◆ Supplied entries:
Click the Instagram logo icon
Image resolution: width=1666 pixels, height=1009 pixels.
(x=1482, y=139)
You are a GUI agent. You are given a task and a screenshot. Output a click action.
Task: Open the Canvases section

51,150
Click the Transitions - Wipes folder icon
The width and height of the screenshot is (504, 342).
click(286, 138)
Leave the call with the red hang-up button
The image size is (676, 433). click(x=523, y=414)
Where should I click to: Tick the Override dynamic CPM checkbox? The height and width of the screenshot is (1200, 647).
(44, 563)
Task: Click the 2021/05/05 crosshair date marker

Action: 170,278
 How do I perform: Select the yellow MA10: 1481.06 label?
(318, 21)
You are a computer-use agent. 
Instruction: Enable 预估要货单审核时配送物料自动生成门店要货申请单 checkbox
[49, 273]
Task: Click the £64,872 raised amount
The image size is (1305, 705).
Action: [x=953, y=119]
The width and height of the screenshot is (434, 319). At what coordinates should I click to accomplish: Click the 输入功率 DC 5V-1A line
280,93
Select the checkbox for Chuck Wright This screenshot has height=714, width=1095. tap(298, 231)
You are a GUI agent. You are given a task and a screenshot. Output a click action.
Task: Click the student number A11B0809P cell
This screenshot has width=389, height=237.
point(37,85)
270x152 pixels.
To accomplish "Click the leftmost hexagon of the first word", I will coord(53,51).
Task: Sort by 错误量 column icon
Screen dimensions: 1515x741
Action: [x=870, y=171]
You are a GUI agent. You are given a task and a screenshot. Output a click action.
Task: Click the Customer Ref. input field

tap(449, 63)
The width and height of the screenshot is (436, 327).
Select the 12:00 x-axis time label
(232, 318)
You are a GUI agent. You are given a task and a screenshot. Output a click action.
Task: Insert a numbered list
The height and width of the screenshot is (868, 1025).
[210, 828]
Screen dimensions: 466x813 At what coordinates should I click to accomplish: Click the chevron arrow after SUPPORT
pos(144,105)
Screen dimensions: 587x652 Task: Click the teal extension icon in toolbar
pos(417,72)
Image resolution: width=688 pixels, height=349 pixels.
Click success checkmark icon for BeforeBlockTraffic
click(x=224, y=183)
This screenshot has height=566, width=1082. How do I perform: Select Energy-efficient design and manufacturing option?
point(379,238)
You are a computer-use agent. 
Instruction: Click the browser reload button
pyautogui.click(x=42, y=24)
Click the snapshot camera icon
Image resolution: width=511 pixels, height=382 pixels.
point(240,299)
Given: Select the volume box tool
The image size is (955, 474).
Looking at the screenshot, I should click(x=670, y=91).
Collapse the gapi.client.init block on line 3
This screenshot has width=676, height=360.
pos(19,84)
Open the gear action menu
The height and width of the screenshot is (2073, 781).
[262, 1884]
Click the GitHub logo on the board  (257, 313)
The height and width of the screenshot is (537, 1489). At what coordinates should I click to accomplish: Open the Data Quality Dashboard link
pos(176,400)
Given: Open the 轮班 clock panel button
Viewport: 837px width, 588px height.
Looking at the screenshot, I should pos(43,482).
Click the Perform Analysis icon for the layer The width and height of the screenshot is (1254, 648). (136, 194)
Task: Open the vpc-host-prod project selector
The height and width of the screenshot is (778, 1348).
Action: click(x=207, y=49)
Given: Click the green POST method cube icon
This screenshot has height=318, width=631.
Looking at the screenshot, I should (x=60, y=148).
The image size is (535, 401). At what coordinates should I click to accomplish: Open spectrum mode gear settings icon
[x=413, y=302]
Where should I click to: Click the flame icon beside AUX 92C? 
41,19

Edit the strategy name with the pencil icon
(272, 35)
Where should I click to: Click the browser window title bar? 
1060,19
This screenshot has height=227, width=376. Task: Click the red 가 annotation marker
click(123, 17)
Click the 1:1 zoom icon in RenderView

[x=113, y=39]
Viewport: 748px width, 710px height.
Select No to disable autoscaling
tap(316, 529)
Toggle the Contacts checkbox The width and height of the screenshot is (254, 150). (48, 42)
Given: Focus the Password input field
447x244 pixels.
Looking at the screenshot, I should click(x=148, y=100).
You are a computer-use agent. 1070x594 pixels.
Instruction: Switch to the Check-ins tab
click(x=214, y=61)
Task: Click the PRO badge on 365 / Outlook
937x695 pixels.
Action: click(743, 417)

◆ Exercise goal: Starting with the first line of the listing above and ending with the line that holds "270x152 pixels.", return those lines exactly as written, both included.

◆ Exercise solution:
Click the Instagram logo icon
Image resolution: width=1666 pixels, height=1009 pixels.
(x=1482, y=139)
You are a GUI agent. You are given a task and a screenshot. Output a click action.
Task: Open the Canvases section

51,150
Click the Transitions - Wipes folder icon
The width and height of the screenshot is (504, 342).
click(286, 138)
Leave the call with the red hang-up button
The image size is (676, 433). click(x=523, y=414)
Where should I click to: Tick the Override dynamic CPM checkbox? The height and width of the screenshot is (1200, 647).
(44, 563)
Task: Click the 2021/05/05 crosshair date marker

Action: 170,278
 How do I perform: Select the yellow MA10: 1481.06 label?
(318, 21)
You are a computer-use agent. 
Instruction: Enable 预估要货单审核时配送物料自动生成门店要货申请单 checkbox
[49, 273]
Task: Click the £64,872 raised amount
The image size is (1305, 705).
Action: [x=953, y=119]
The width and height of the screenshot is (434, 319). At what coordinates should I click to accomplish: Click the 输入功率 DC 5V-1A line
280,93
Select the checkbox for Chuck Wright This screenshot has height=714, width=1095. tap(298, 231)
You are a GUI agent. You are given a task and a screenshot. Output a click action.
Task: Click the student number A11B0809P cell
This screenshot has width=389, height=237.
point(37,85)
270x152 pixels.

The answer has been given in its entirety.